** Opening GIVEN RECORDS block **
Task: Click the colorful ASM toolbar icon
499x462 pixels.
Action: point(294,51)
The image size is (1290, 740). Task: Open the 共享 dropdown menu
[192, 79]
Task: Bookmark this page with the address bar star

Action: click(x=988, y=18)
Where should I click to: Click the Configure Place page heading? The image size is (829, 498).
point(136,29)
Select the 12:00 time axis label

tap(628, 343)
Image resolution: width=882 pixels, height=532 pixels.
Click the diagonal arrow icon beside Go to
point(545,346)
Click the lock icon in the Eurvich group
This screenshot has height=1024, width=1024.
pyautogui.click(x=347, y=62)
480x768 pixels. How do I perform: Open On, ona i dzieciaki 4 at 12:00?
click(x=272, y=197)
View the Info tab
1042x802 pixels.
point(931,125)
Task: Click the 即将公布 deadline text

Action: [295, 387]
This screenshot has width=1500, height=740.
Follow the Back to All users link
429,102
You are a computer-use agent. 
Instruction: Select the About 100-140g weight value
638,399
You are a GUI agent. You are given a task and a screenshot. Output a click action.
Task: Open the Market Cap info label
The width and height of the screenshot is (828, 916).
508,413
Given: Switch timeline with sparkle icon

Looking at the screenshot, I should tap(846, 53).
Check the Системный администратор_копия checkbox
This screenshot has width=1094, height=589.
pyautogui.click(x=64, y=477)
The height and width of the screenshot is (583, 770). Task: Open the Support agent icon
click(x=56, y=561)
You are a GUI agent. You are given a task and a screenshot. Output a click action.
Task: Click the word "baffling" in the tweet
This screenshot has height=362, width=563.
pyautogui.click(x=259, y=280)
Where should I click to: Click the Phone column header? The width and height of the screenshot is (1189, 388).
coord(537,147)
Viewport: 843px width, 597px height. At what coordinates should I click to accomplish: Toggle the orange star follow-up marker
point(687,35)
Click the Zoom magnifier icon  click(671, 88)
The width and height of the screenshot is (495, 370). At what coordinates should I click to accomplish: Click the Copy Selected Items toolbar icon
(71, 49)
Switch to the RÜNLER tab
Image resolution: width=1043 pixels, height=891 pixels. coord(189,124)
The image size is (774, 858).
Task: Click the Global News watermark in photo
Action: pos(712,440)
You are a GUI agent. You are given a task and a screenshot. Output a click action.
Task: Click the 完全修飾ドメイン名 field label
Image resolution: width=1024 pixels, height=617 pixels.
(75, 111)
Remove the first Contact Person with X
** Closing GIVEN RECORDS block **
_TASK STATEMENT_: Could you retype all of the records above exactly as they appear?

_WRITTEN RESPONSE_:
Task: Click the colorful ASM toolbar icon
499x462 pixels.
Action: point(294,51)
The image size is (1290, 740). Task: Open the 共享 dropdown menu
[192, 79]
Task: Bookmark this page with the address bar star

Action: click(x=988, y=18)
Where should I click to: Click the Configure Place page heading? The image size is (829, 498).
point(136,29)
Select the 12:00 time axis label

tap(628, 343)
Image resolution: width=882 pixels, height=532 pixels.
Click the diagonal arrow icon beside Go to
point(545,346)
Click the lock icon in the Eurvich group
This screenshot has height=1024, width=1024.
pyautogui.click(x=347, y=62)
480x768 pixels. How do I perform: Open On, ona i dzieciaki 4 at 12:00?
click(x=272, y=197)
View the Info tab
1042x802 pixels.
point(931,125)
Task: Click the 即将公布 deadline text

Action: [295, 387]
This screenshot has width=1500, height=740.
Follow the Back to All users link
429,102
You are a computer-use agent. 
Instruction: Select the About 100-140g weight value
638,399
You are a GUI agent. You are given a task and a screenshot. Output a click action.
Task: Open the Market Cap info label
The width and height of the screenshot is (828, 916).
508,413
Given: Switch timeline with sparkle icon

Looking at the screenshot, I should tap(846, 53).
Check the Системный администратор_копия checkbox
This screenshot has width=1094, height=589.
pyautogui.click(x=64, y=477)
The height and width of the screenshot is (583, 770). Task: Open the Support agent icon
click(x=56, y=561)
You are a GUI agent. You are given a task and a screenshot. Output a click action.
Task: Click the word "baffling" in the tweet
This screenshot has height=362, width=563.
pyautogui.click(x=259, y=280)
Where should I click to: Click the Phone column header? The width and height of the screenshot is (1189, 388).
coord(537,147)
Viewport: 843px width, 597px height. At what coordinates should I click to accomplish: Toggle the orange star follow-up marker
point(687,35)
Click the Zoom magnifier icon  click(671, 88)
The width and height of the screenshot is (495, 370). At what coordinates should I click to accomplish: Click the Copy Selected Items toolbar icon
(71, 49)
Switch to the RÜNLER tab
Image resolution: width=1043 pixels, height=891 pixels. coord(189,124)
The image size is (774, 858).
Task: Click the Global News watermark in photo
Action: pos(712,440)
You are a GUI agent. You are given a task and a screenshot. Output a click action.
Task: Click the 完全修飾ドメイン名 field label
Image resolution: width=1024 pixels, height=617 pixels.
(75, 111)
Remove the first Contact Person with X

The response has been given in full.